How Does Brexit Affect General Data Protection Regulation

GDPR stands for General Data Protection Regulation and represents the legislation that protects individual’s control over their own data, as well as giving you greater transparency into how your data is collected and used. However, GDPR is currently bound by two laws; the EU GDPR and the UK DPA (Data Protection Act) 2018, which raises the question of how these laws will be affected once the UK has reached an agreement for leaving the EU.
As a starting point, let’s take a look at the current law which still stands intact until the end of the transition period of 31^st December 2020, after which the UK will have needed to complete their negotiations on their future relationship with the EU.
In order to be GDPR compliant, companies currently have to adhere to the following:

Obtaining Your Consent

Companies are required to gain your consent before gathering any of your personal data. The terms of this consent must be clear, and you must have given your consent freely and have the option to withdraw your consent at any time.

Breach Notification

Should a company that has collected your data experience a security breach of any kind, they have 72 hours to report this breech to you, their customer. Failure to report this breech will lead to fines for the company. Should you be subjected to a breech in data security then you can seek data protection breach compensation.

Complete Data Access

You are within your rights to request your existing data profile at any time and the company in question are required to supply you with a fully detailed and free electronic copy of the data they have collected about you. This report is also required to detail the various ways that your data is being used by the company in question.

Right to Data Deletion

Once the company in question have used your data to fulfil the original purpose, (for example to complete a transaction for goods or services received), you have the right to request that all your data be deleted.

Data Portability

You have the right to request your data and reuse it in different environments outside of the company that have originally collected your data.

Privacy by Design

Companies are required to design their systems with adequate security in place, in order to protect your data, before collecting data from you. Failure to comply with this can lead to fines for the company.

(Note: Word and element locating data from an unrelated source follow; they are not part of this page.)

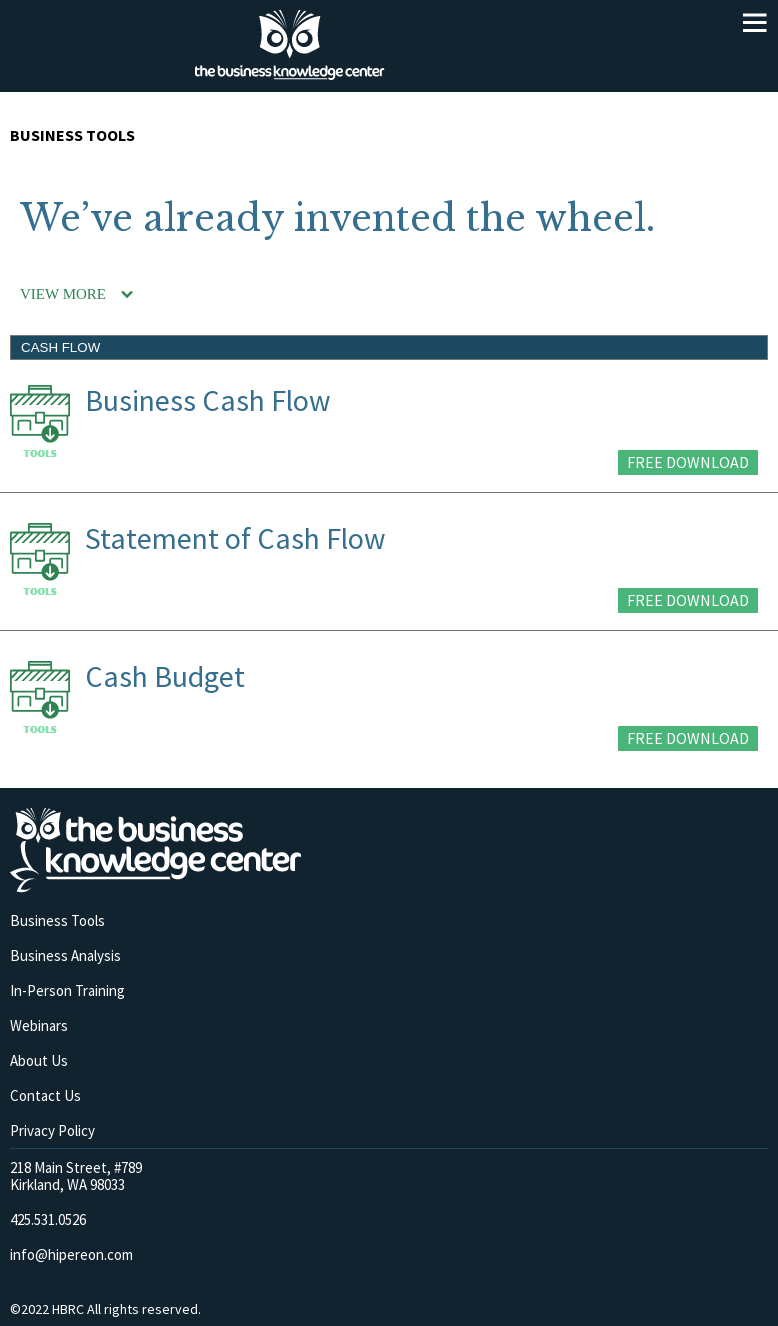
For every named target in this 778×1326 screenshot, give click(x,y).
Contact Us (45, 1095)
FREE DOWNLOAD (688, 462)
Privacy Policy (52, 1130)
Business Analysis (65, 955)
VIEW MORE (63, 294)
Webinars (39, 1025)
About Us (39, 1060)
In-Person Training (67, 990)
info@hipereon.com (71, 1254)
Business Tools (57, 920)
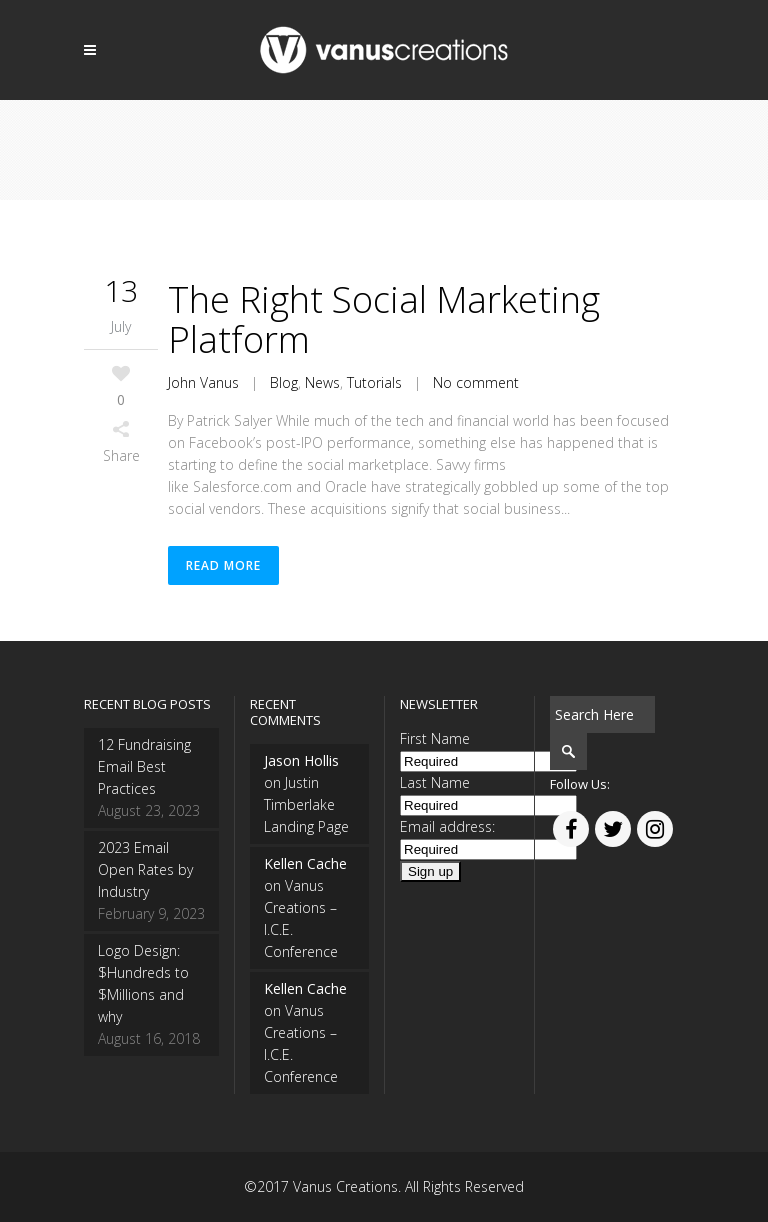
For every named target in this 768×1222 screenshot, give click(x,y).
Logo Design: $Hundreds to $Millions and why (143, 983)
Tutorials (374, 382)
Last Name (435, 782)
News (322, 382)
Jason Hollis (301, 760)
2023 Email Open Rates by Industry (145, 869)
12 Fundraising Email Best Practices (144, 766)
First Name (435, 738)
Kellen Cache (305, 863)
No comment (476, 382)
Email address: (447, 826)
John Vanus (203, 382)
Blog (284, 382)
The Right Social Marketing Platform (384, 319)
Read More (223, 565)
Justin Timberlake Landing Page (306, 804)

Potential Data Protection Officers

Larger companies are required to appoint a data protection officer who is responsible for ensuring complete compliance and safety of the data collected by that company.

Brexit and GDPR

At the end of the transition period, whereby the UK are still negotiating their relationship with the EU, EU GDPR will no longer apply directly to the UK.
However, due to the fact that the DPA of 2018 enacts the EU GDPR requirements in UK law, UK organisations must still comply with its requirements following the end of the transition period. The UK Government has already issued a statutory instrument which replaces the current DPA 2018 and unites it with the EU GDPR. This new regime will be known as the UK GDPR.